Abstract BCAT1 is up-regulated and acts as an oncogenic factor in many types of cancers, but its role in lung adenocarcinoma (LUAD) development is not clearly understood. Here we found BCAT1 protein level was up-regulated in tumor tissues, which was positively associated with TNM stage and local lymph node metastasis of LUAD patients. BCAT1 knockdown inhibited cell growth and mobility while BCAT1 overexpression promoted LUAD development both in vitro and in vivo. BCAAs metabolism and mitochondrial respiration were enhanced in BCAT1 overexpression cells, which were more sensitive to Leucine and Isoleucine supplements, compared to control cells.
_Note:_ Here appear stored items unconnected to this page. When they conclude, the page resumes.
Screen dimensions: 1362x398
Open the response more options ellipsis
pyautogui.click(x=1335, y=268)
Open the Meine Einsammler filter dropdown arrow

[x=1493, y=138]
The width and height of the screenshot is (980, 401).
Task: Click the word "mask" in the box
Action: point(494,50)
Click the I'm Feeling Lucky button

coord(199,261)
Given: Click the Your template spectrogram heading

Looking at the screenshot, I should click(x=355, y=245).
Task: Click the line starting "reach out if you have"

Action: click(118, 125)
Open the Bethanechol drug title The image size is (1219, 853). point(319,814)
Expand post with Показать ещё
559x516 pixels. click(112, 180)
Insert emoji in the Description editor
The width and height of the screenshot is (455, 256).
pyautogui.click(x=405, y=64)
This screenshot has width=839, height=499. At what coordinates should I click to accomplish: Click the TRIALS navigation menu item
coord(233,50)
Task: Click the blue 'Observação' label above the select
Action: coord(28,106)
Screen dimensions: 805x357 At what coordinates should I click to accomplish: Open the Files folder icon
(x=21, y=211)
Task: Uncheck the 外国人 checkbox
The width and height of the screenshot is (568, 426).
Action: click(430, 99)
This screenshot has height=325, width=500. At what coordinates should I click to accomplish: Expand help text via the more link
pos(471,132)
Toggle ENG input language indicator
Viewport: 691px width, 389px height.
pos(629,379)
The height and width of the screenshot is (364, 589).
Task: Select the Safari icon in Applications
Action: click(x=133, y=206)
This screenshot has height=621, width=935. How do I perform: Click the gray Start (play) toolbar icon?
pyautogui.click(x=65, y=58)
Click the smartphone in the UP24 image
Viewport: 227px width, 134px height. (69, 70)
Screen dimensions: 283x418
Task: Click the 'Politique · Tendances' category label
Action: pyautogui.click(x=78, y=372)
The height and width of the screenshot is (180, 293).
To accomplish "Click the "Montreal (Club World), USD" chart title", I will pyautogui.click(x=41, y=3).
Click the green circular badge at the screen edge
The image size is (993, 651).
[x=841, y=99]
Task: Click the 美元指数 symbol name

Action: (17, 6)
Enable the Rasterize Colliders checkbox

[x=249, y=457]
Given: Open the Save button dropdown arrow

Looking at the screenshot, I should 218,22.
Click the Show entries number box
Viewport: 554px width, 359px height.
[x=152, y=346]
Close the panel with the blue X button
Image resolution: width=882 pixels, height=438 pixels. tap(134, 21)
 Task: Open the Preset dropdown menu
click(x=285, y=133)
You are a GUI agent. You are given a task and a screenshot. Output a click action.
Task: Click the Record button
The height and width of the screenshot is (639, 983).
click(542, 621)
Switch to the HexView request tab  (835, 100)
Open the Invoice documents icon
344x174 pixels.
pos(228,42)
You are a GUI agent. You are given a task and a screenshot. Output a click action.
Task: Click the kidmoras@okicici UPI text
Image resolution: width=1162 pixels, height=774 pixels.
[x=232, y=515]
Moreover, RNA sequencing analysis suggested that differentially expressed genes (DEGs) in BCAT1 overexpression LUAD cells were enriched in metabolism, signal transduction, and immune response processes, and BCAT1 overexpression decreased NFKBIB mRNA level that induced NF-κB pathway activation in LUAD cells. As an inhibitor of NF-κB pathway, ammonium pyrrolidinedithiocarbamate (PDTC) treatment predominately counteracted the effect of NF-κB pathway activation and inhibited LUAD cells proliferation and migration, especially cells with BCAT1 overexpression. Taken together, our findings point a key role for BCAT1 in promoting LUAD development through metabolic reprogramming and NF-κB pathway activation, which provides promising molecular biomarker and therapeutic targets for LUAD diagnosis and treatment.